Letters for August 14, 2003
Playing grownup
Children are not supposed to walk into school with guns or knives. They are not supposed to plot out the killing of their fellow classmates and neighbors. We adults tell them not to lie, cheat, or steal. Yet when they do any of these things, we adults stand around with our mouths open wide asking why they are doing it. It totally shocks and baffles us. Why?
We give kids Easy Bake ovens so one day they can cook like adults. We give them plastic shaving kits so they can one day shave like us. They play house and pretend to be teachers and pilots. We also give them Army men, plastic grenades and “toy” guns. They are surrounded by violence; they see and hear about death and destruction every day. (Shock and Awe and pictures of Saddam’s sons shown over and over.)
Bottom line: kids pretend to be adults. They copy everything we do! (Ever let a bad word slip in front of a 2-year-old?) So why, then, are we so amazed when our kids go around killing each other? They’re just copying what they see us adults doing. We put people, who order the killing of other humans we deem our enemy, on pedestals. Is it any wonder why the Columbine students killed their enemies? It’s what we adults do to ours. And it doesn’t matter whether our enemies are “justified” or not.
Maybe when we adults take some responsibility for the actions of our society and stop acting insane, then our kids will follow in our footsteps.
Frank Brockerman
Chico
Real choice
I consider this recall election to be California’s first democratic election. Because it challenges the monopoly of the Democratic and Republican Parties they are against it. The person with the most votes will win.
I am voting for Arianna Huffington. She is an intelligent, compassionate activist well-connected to people with knowledge and has a sense of humor. She is a writer of seven books including Pigs at the Trough: How Corporate Greed and Political Corruption are Undermining America and a weekly newspaper column. Being born in Greece she can’t run for president. To learn more go to www.runariannarun.com. If you are independent you have a real choice in this election. Vote!
Norm Dillinger
Chico
Trees be gone
We mourn the loss of nearly 180 oak trees and 89 sapling being cut down on five acres between West Eleventh and Twelfth avenues (cross-street Fern), by local developer Greg Webb. A local arborist stated last February, “It was unusual to find this many trees in such good condition on a relatively small site.” Some 132 of these tress were rated in either good or excellent condition. Only one was rated poor.

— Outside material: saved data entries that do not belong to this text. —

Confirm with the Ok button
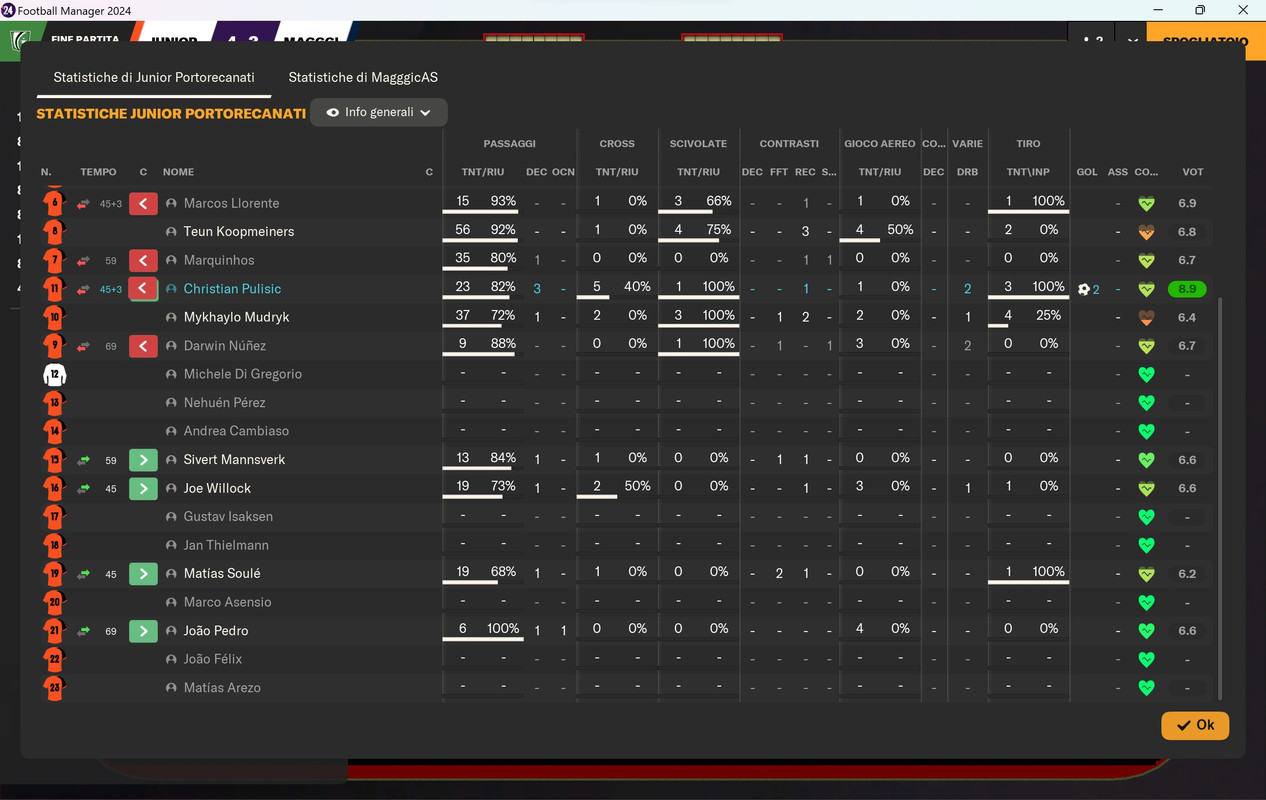The height and width of the screenshot is (800, 1266). tap(1195, 725)
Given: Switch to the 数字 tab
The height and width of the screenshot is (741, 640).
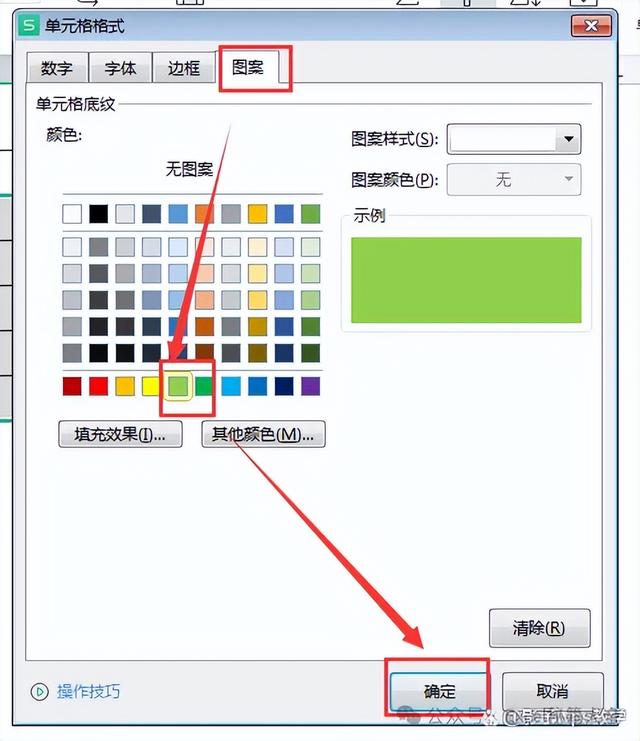Looking at the screenshot, I should point(57,68).

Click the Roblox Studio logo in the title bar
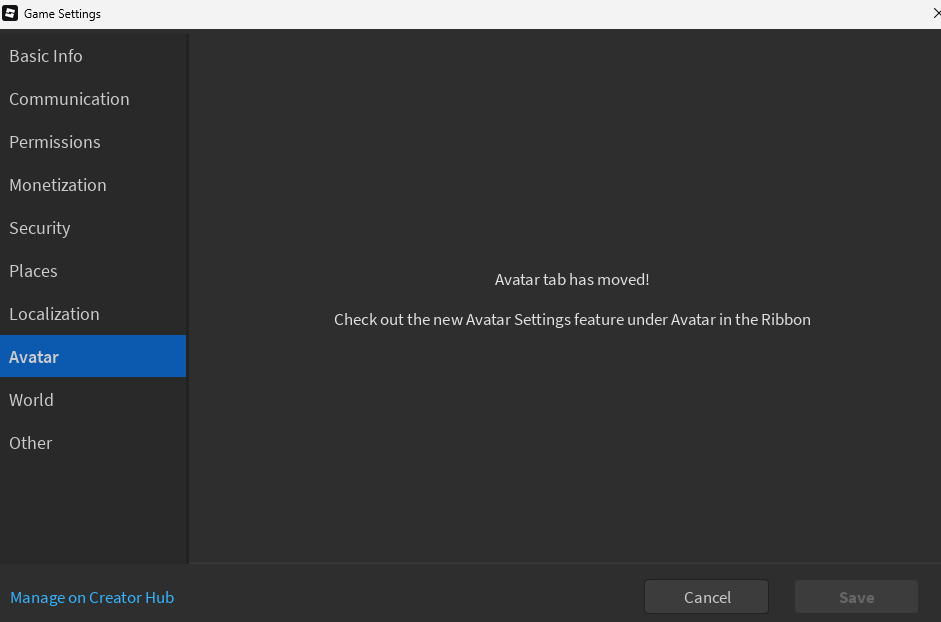coord(12,13)
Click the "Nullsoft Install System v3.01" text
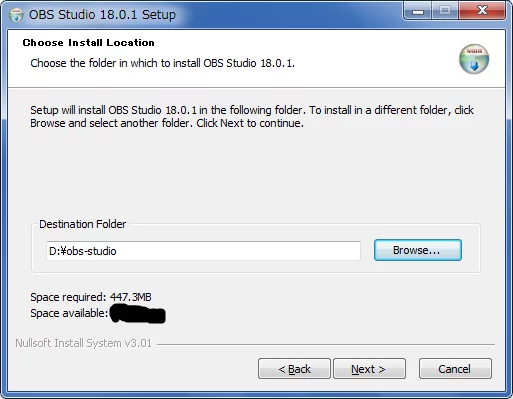 pos(83,343)
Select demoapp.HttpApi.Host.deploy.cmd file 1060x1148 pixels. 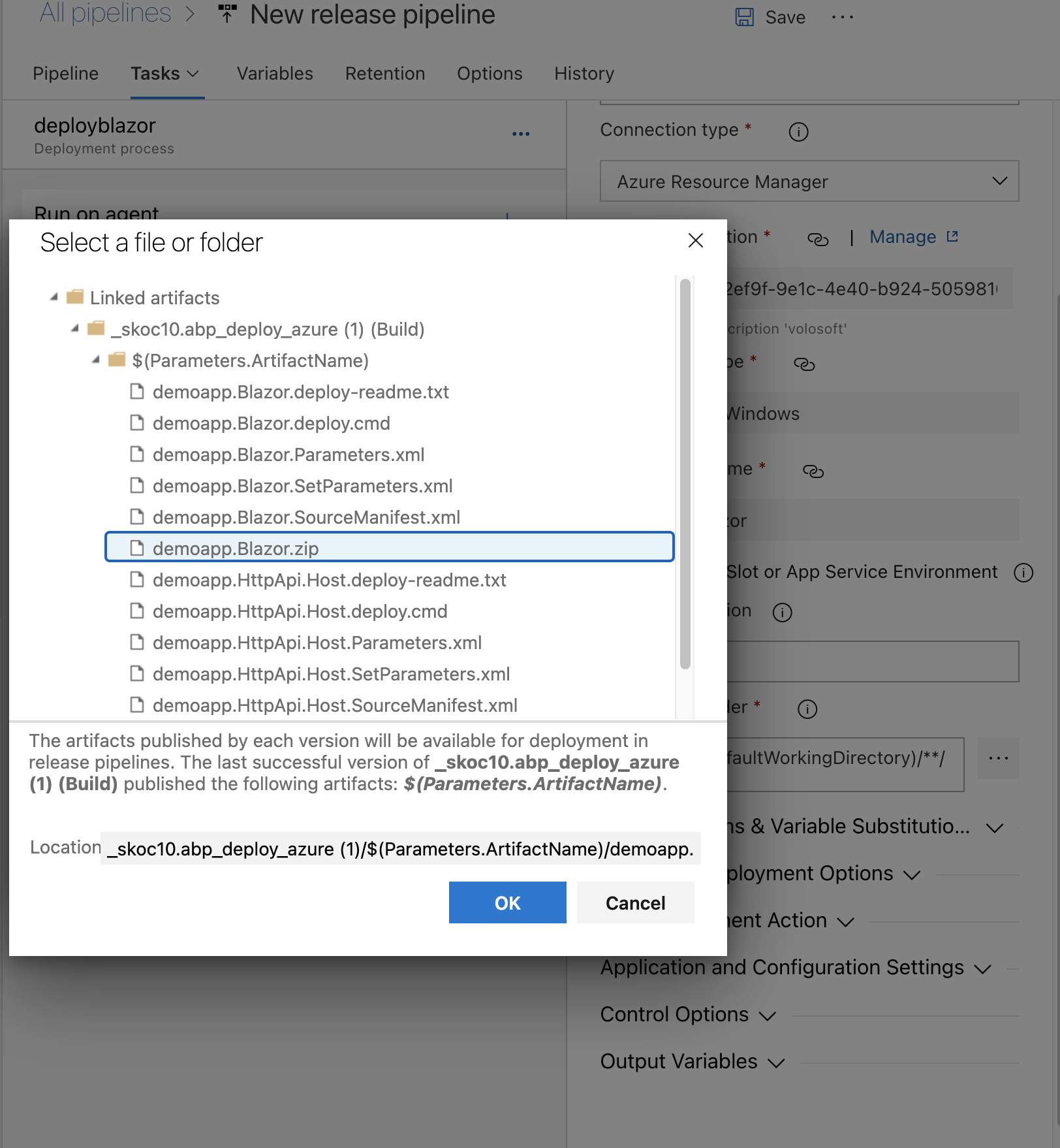coord(300,611)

We were awakened by the intrusive sound of a chain saw at seven a.m. each morning last week. Gone were the birds, the shade (as if it isn’t hot already) and the natural native landscape. Before long, Chico will be just another Sacramento.
Margaret Nordeen
David Odabashian
Chico
Share the blame
Half a century ago, English economist John Keynes advocated contra-cyclical government spending to moderate the business cycle. During depression the government should borrow money through bond issues to stimulate the economy with public works projects. During boom times the government should postpone capital expenditures and use surplus revenue to retire bonds and build cash reserves for the future.

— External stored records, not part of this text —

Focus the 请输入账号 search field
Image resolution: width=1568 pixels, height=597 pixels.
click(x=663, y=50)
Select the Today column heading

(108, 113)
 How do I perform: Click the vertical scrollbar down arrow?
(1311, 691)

Politicians of any party vote for what will please the most voters. Projected surpluses are spent on new, permanent programs, counting on future revenues to continue. Bonds are approved for capital improvements such as schools and roads, instead of paying as we go, imposing long-term costs for payments of principal and interest. When the economy sags and tax revenue drops, the state must cut staff and social programs to meet mandated commitments such as bond payments, pensions and unemployment benefits.

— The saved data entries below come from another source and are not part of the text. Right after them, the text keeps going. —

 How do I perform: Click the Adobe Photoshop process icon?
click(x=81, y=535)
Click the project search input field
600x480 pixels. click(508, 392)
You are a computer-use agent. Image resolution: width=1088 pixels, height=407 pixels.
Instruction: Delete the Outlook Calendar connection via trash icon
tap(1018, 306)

Blame for the California budget crisis is not limited to Gov. Davis nor to our legislators but is shared by all of us voters. Budget crises are built into the democratic form of government.
Bill McCord
Chico
By any other name
Correct me if I’m wrong, but did Ms. Claudia King [”Shameful Shrew,” Letters, July 31] call William Shakespeare, the leading romanticist of the Elizabethan Age, a male chauvinist pig?
Michael M. Peters
Red Bluff
Political fallout
It’s pronounced “recoil.”
Stephen T. Davis
Chico
Scorched Scot
As a Scot, I am baffled by exactly what your census folk are up to [”If it’s not Scottish …” Sifter, CN&R, Aug. 7]. In the census form there is a category for “Irish/Celtic” and a separate one for “Scottish.”
In my little village school in Inverness (Scotland) we were always taught that the Irish and Scots were the same people—Gaelic speakers, living in clans, sharing a common mythology, costume, metallurgy, following a matriarchal line of succession in their royal houses, with a genetic predisposition to red hair and freckles.
I’m even more perplexed by that dragnet “Irish/Celtic.” To whom does that “Celtic” add-on refer? The Welsh? The Bretons? The inhabitants of the Isle of Man? The Cornish?
If the census takers of Chico are going to continue with this obsession with the genealogy of the British Dark Ages where will it all end? Will there be categories for Anglo Saxons, for Picts, for Jutes, for Orkney Vikings?
Even as I e-mail this Conan the Barbarian may be examining the voters’ role in Chico for his run at the governor’s office.
Richard Sutherland
Received via e-mail
Natural selection
Could we please cut down those palm trees too? They always looked kinda sick to me, know what I mean?